Schadensersatz bei verspäteter Zielvorgabe

Nachdem sich das Bundesarbeitsgericht mit seinem Urteil vom 03.07.2024 – 10 AZR 171/23 bereits mit wichtigen Fragen zur variablen Vergütung befasst und die Verhandlungspflicht bei Zielvereinbarungen hervorgehoben hat

(hierüber wurde in der update IV/2024 bereits berichtet), lag dem Bundesarbeitsgericht nun ein weiterer Fall zur variablen Vergütung zur Entscheidung vor.

Bei dem vom BAG am 19.02.2025 – 10 AZR 57/24 entschiedenen Fall hatte die klagende Führungskraft Anspruch auf eine variable Vergütung, deren Erfüllung zu 70 % von unternehmensbezogenen und zu 30 % Prozent von individuellen Zielen abhing. Dem Arbeitgeber oblag die einseitige Zielvorgabe und gemäß Betriebsvereinbarung hätte diese spätestens bis zum 1. März des laufenden Jahres erfolgen müssen. Tatsächlich wurden die unternehmensbezogenen Ziele jedoch erst Mitte Oktober vorgegeben und individuelle Ziele legte der Arbeitgeber gar nicht fest. Der Arbeitgeber hatte an den Kläger für das betreffende Jahr eine variable Vergütung in Höhe von rund 16.000,00 € gezahlt und der Kläger machte darüber hinaus eine Forderung von weiteren ca. 16.000,00 € geltend. Hierfür legte er einen Zielerreichungsgrad von 100 % für die Unternehmensziele und von 142 % für die individuellen Ziele zugrunde, was dem durchschnittlichen Zielerreichungsgrad aller Führungskräfte in den zurückliegenden drei Jahren entsprach. 

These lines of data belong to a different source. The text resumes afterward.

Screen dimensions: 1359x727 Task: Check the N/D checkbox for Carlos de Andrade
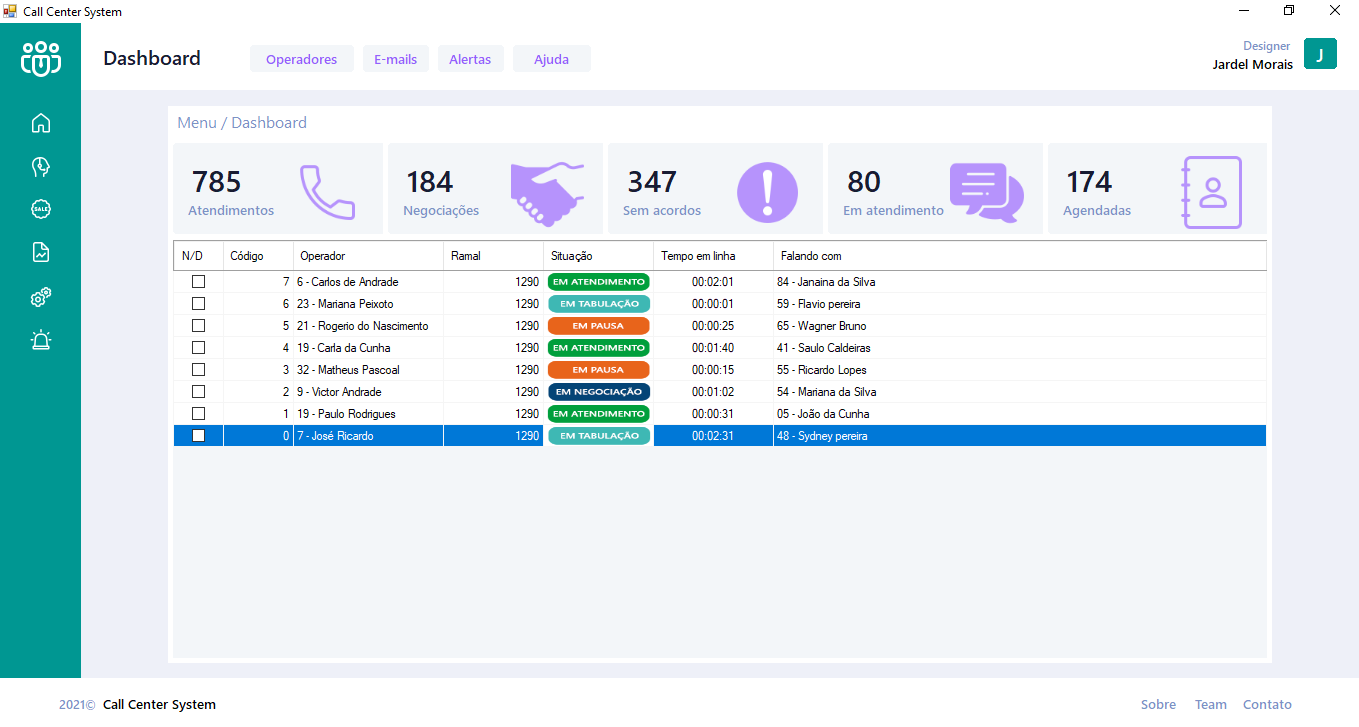[197, 281]
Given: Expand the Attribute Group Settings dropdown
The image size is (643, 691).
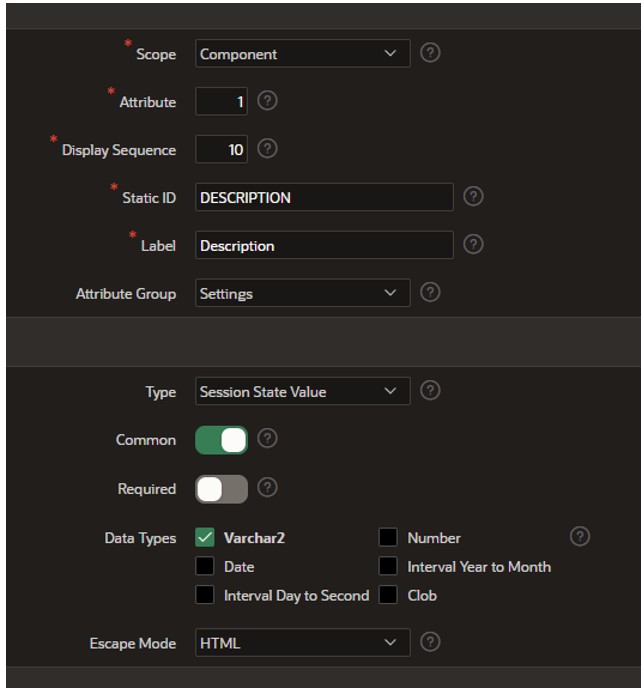Looking at the screenshot, I should (302, 293).
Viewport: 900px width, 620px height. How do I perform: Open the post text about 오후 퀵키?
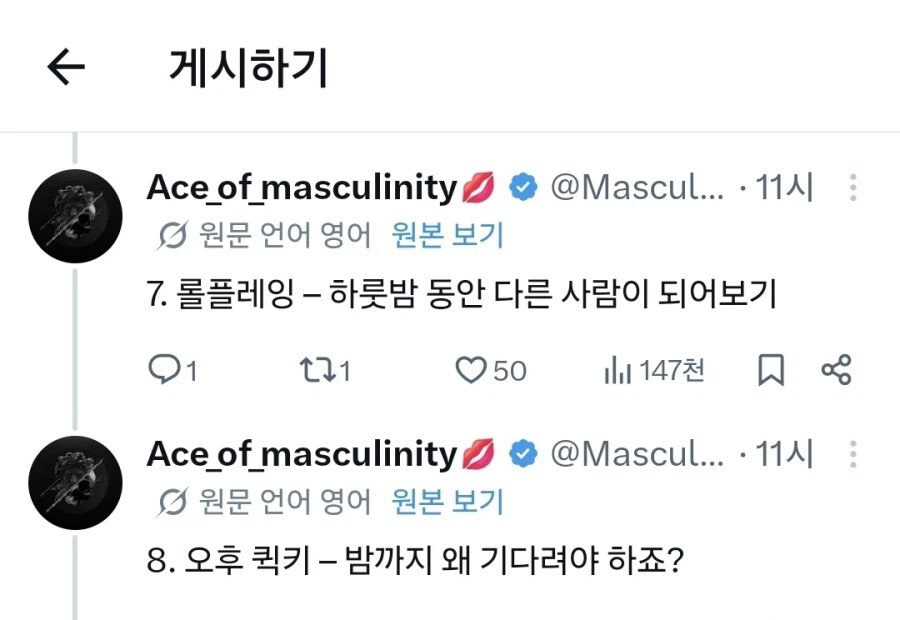415,560
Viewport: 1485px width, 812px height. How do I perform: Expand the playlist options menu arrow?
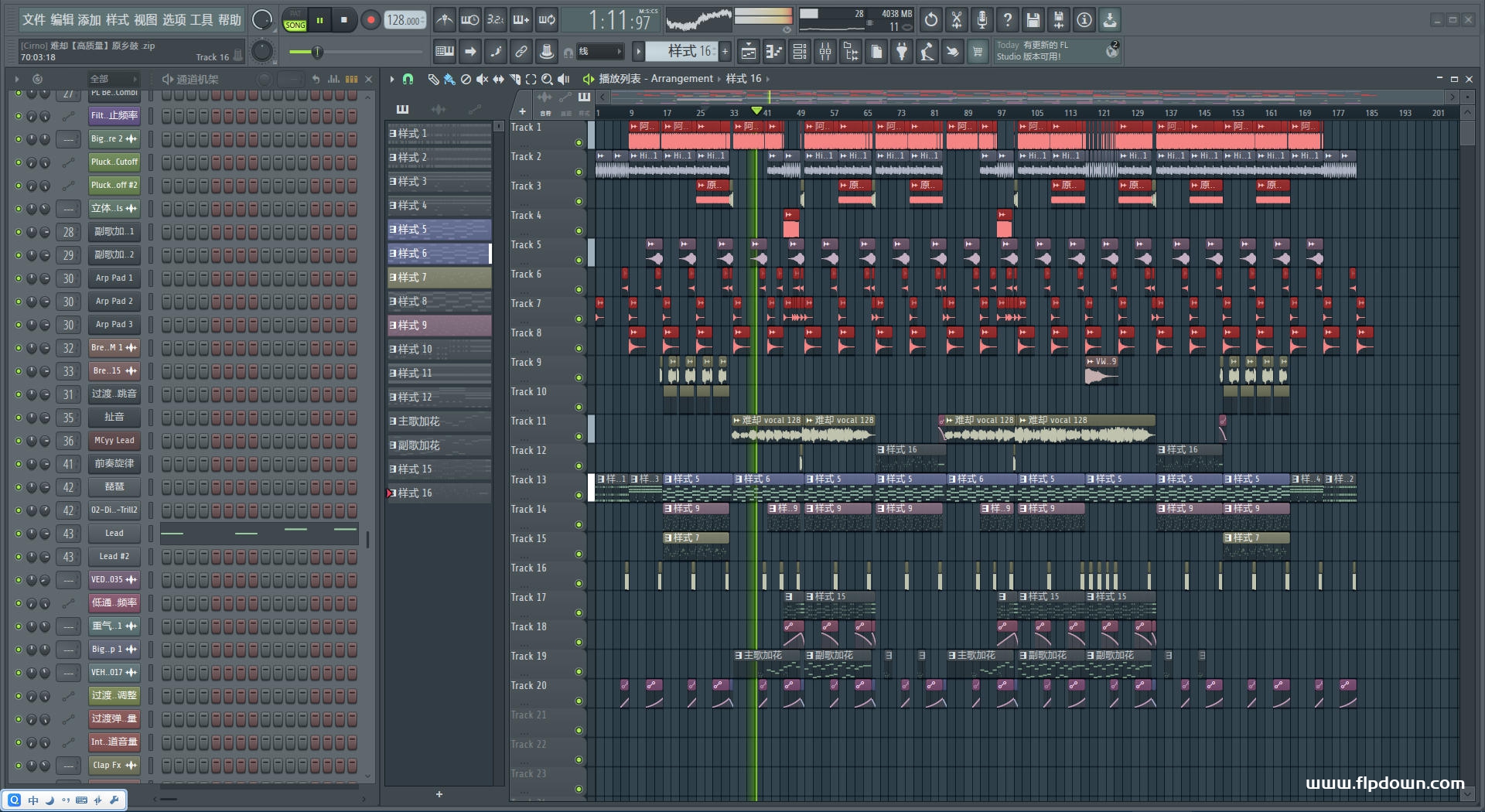[392, 79]
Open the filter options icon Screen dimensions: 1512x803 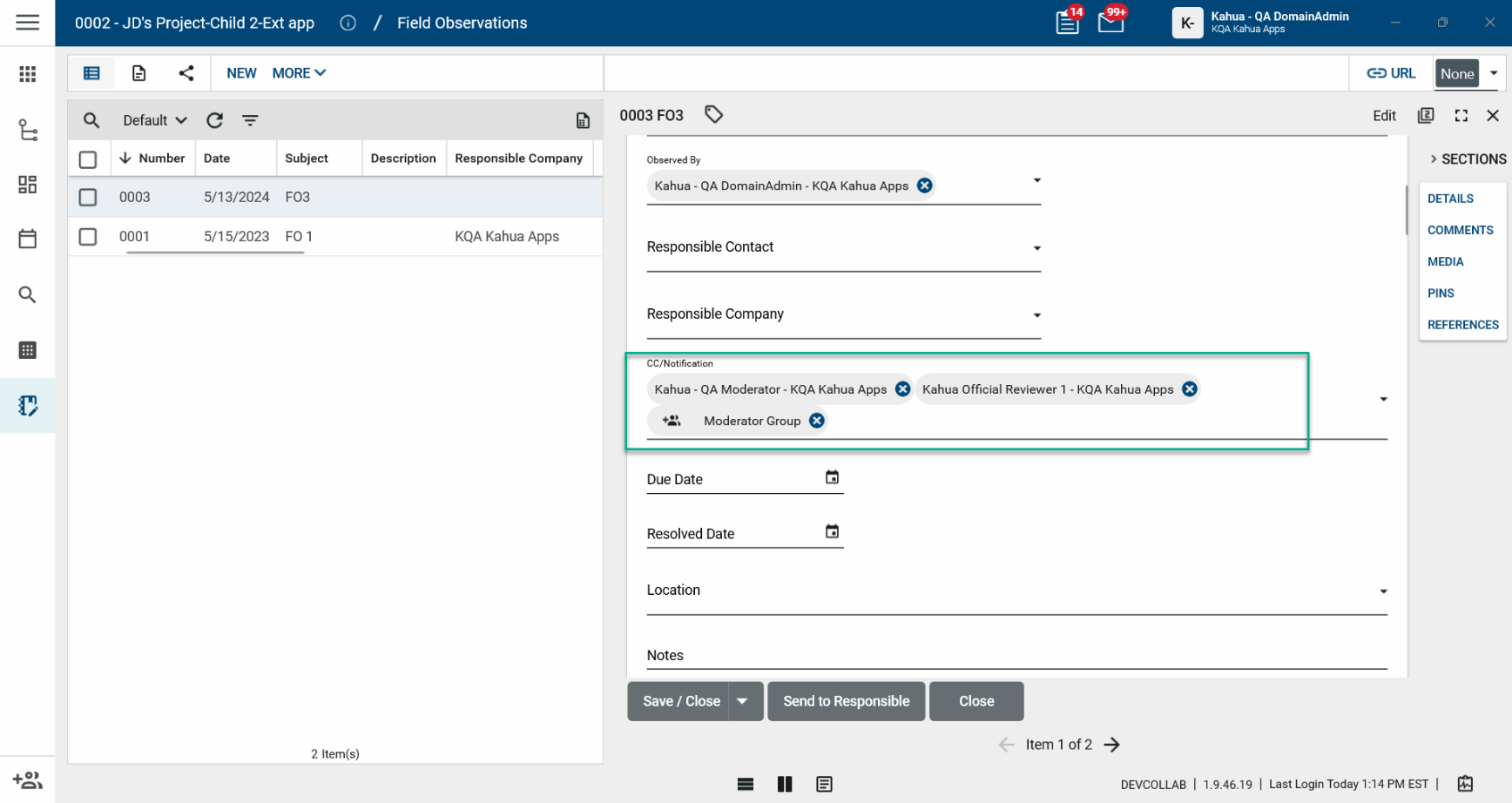tap(250, 120)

Das Bundesarbeitsgericht hat dem Kläger den weiteren Anspruch in voller Höhe im Wege des Schadensersatzes zuerkannt. Es stellte fest, dass der Arbeitgeber seine Pflichten zur entsprechenden Zielvorgabe schuldhaft verletzt hat, indem dem Kläger keine individuellen Ziele und die Unternehmensziele erst, nachdem bereits ¾ der Zielperiode abgelaufen war, vorgegeben worden sind. Aufgrund dieser Verspätung konnte die Zielvorgabe ihre Motivations- und Anreizfunktion nicht mehr erfüllen. 

Damit ist nunmehr auch entschieden, dass nicht nur der verspätete Abschluss einvernehmlicher Zielvereinbarungen zu Schadensersatzansprüchen der betroffenen Arbeitnehmer führen kann, sondern auch die verspätete einseitige Zielvorgabe. 

Im vorliegenden Fall lag die Verspätung durch den in der Betriebsvereinbarung festgelegten Zeitpunkt der Zielvorgabe auf der Hand. Ohne eine solche Festlegung dürfte die Verspätung schwieriger festzustellen sein, allerdings sollten in jedem Fall frühzeitig gehandelt werden, d. h. Ziele am Anfang des Kalenderjahres vorgegeben werden, um Schadensersatzansprüche auszuschließen. 

Letztlich hat das Bundesarbeitsgericht im Urteil vom 19.02.2025 auch festgestellt, dass bei Unterlassung oder verspäteter Zielvorgabe des Arbeitgebers ein anspruchsminderndes Mitverschulden des Arbeitnehmers anders als bei dem nicht oder dem verspäteten Abschluss einer einvernehmlichen Zielvereinbarung wegen fehlender Mitwirkung regelmäßig ausscheidet, da allein der Arbeitgeber die Initiativlast für die Vorgabe der Ziele trägt.